Provided material =>

=== Begin Enclosure ===

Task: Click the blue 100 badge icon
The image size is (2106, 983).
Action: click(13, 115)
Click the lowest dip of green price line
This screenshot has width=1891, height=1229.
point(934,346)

=== End Enclosure ===
=== Begin Enclosure ===

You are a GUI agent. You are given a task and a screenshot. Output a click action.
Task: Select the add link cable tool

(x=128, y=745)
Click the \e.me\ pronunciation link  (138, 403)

=== End Enclosure ===

Requirement =>
Take the lines above from the one containing "Task: Select the add link cable tool" down to the one containing "Click the \e.me\", and transcribe them exactly, both ends included.

Task result =>
Task: Select the add link cable tool

(x=128, y=745)
Click the \e.me\ pronunciation link  (138, 403)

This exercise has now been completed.